«L’Afrique a besoin d’établir sa crédibilité et respecter l’adage: qui paie ses dettes s’enrichit », nous dit Alassane Bâ. Pour l’ancien haut cadre de la Banque Africaine, premier CEO du fonds Africa 50, il est temps de changer de paradigme. Tribune.
COVID-19 est une vraie crise avec son lot de dévastations et surtout d’interrogations sur le monde post COVID-19. J’espère que les dirigeants africains sauront tirer les bonnes leçons à savoir la nécessité d’avoir des pouvoirs légitimes capables de protéger les populations contre tous les risques en offrant des systèmes de santé de qualité accessibles à tous, un bon système éducatif qui prend en charge tous les enfants et combattre sérieusement la corruption, les détournements et autres malversations. Un seul appel sied à la situation: gérons vertueusement. Chaque unité monétaire des deniers publics doit être utilisée là il faut avec le maximum d’impacts sur les populations.
Je suis choqué d’entendre à ce stade de la pandémie les demandes incessantes d’annulation de la dette bilatérale. Il faut que nos dirigeants nous montrent où a été utilisé cet argent et quels sont les impacts sur les populations. Des États responsables ne doivent pas reposer sur des demandes incessantes d’annulation de la dette bilatérale.
Continuer à s’endetter auprès des pays et ensuite demander en cas de changement significatif de l’environnement économique et financier l’annulation est inacceptable et crée de mauvaises incitations à plus de rigueur.

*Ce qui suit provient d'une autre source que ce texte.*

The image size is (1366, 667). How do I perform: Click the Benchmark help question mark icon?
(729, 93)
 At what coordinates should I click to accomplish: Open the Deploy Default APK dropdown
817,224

Les promoteurs de l’annulation de la dette sont en train de favoriser l’aléa moral dans la gestion de la dette. Il est plus pertinent de demander le report d’échéances ou la restructuration de la dette ou d’autres innovations mais pas l’annulation. L’Afrique a besoin d’établir sa crédibilité et respecter l’adage: qui paie ses dettes s’enrichit. Nous ne voulons plus être des mendiants. Nous voulons emprunter plus pour financer nos économies dans la transparence et l’efficacité. Si nous demandons l’annulation de la dette, pourrions-nous emprunter plus? Aucun pays au monde ne s’est développé avec des demandes incessantes d’annulation de la dette.
Après cette crise sanitaire, le nouveau feuilleton qui s’ouvrira sera le nouvel ordre économique mondial. L’Afrique doit y prendre sa place dans une posture de confiance nourrie de la certitude que c’est le temps de l’Afrique qui gagne parce qu’elle a recouvré son estime de soi.
Alassane BA
Un commentaire
Monsieur Alassane Bâ,
Merci pour votre chronique. J’ai toutefois quelques interrogations au regard de votre sentiment de personne choquée. Je m’attendais plutôt à une révolte de voir l’Afrique demander l’annulation de sa dette, et l’appeler à l’annuler elle-même.
Vous êtes économiste, et pourtant il est manifeste que la dette africaine dont vous parlez est une infine partie de la dette des prêteurs.
Il est aussi manifeste que cette dette des prêteurs ne sera JAMAIS remboursée, tellement elle est abyssale. On nous parle de covid 19 qui serait à l’origine de l’actuelle crise financière. Faux, ce n’est qu’un bouc émissaire, très bien ficelé, afin de faire marcher la planche à billets de plus belle. Ah, l’assouplissement monétaire auquel l’Afrique est exclue.
Sans vouloir rentrer dans tous ces mécanismes et techniques monétaires et financières complexes qui renvoient à de l’escroquerie, je vous demande de m’expliquer pourquoi l’Afrique devrait rembourser de l’argent fabriqué à partir de rien ? Ce que j’ai bien compris, c’est que la dette occidentale ne sera jamais remboursée, mieux elle va simplement être annulée. Une deuxième raison pour que l’Afrique annule sa dette.
Au mieux, nos banques centrales devraient aussi engager un « quantitative easing » illimité. La vertu financière que vous évoquez devrait s’imposer à tout le monde, alors à la guerre comme à la guerre.